Si è conclusa ieri 9 Luglio a Lampedusa la missione congiunta di UNHCR e UNICEF , crocevia della rotta migratoria del Mediterraneo centrale. Tra i momenti più significativi la visita dell’Alto Commissario delle Nazioni Unite per i Rifugiati, Filippo Grandi, che ha scelto Lampedusa come tappa finale del suo mandato.
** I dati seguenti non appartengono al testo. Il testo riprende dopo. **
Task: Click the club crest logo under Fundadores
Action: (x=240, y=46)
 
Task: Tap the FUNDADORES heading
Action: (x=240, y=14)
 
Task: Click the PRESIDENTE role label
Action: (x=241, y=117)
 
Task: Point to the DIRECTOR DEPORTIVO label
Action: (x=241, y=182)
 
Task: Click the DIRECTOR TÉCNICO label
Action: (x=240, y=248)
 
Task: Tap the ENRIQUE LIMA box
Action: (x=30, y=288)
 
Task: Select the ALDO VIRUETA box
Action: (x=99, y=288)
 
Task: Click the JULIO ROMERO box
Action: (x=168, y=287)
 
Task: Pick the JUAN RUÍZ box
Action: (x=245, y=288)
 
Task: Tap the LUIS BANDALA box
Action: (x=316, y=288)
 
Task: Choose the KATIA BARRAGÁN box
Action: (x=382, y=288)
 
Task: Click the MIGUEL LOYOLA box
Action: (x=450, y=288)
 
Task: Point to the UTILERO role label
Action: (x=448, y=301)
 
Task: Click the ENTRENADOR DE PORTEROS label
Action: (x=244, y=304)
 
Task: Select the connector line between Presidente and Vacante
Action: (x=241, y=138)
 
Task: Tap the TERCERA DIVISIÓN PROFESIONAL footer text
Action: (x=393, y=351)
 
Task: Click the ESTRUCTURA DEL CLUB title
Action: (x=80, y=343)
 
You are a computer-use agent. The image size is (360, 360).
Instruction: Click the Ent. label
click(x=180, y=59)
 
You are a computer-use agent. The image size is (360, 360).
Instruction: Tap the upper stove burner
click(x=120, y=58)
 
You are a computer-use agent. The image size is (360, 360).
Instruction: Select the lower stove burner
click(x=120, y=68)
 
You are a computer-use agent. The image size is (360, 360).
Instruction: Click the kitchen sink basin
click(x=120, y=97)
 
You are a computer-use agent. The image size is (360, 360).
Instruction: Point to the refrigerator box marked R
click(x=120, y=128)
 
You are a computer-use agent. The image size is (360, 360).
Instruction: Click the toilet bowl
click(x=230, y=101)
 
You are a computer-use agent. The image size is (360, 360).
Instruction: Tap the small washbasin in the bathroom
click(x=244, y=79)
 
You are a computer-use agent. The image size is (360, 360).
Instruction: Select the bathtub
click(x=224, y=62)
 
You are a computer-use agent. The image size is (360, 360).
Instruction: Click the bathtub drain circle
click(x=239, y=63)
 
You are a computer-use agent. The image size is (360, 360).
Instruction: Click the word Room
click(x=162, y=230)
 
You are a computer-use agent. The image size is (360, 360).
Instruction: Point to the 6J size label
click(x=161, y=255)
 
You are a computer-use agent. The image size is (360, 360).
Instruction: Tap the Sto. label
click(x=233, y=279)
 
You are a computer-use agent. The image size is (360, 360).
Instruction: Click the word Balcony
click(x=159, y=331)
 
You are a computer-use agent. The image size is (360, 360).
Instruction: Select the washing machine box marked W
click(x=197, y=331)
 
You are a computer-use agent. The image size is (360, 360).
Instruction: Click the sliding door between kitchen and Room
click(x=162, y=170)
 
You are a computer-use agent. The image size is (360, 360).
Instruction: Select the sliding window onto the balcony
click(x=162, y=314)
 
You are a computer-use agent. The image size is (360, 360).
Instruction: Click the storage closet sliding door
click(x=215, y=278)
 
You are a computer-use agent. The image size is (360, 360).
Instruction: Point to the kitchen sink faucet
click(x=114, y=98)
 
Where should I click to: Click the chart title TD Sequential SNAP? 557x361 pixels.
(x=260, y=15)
Grandi ha visitato l’hotspot di contrada Imbriacola, incontrando operatori e migranti appena sbarcati. Ha ascoltato storie laceranti e terribili e ha dichiarato:
“Darò testimonianza di quello che fate qui. Farò del mio meglio per offrire un’immagine attuale della situazione.”
Il momento più toccante si è svolto davanti alla Porta d’Europa, monumento dedicato alle vittime del mare: Grandi ha gettato una corona di fiori in acqua, in segno di memoria e rispetto per chi ha perso la vita nel tentativo di raggiungere la terra ferma.
I dati parlano chiaro: al 15 luglio, oltre 30.000 migranti sono arrivati in Italia nel 2024, di cui 3.700 minori non accompagnati. Ma il bilancio umano resta drammatico: quasi 900 morti e tantissimi dispersi nel Mediterraneo centrale da gennaio.
Le agenzie ONU chiedono un’accoglienza più efficace e rispettosa dei diritti umani, con particolare attenzione ai soggetti vulnerabili, alle donne sopravvissute a violenze e ai bambini soli.
Lampedusa si conferma luogo di frontiera e di coscienza. Il gesto e le parole di Grandi sono un appello all’Europa: ascoltare, agire, ricordare.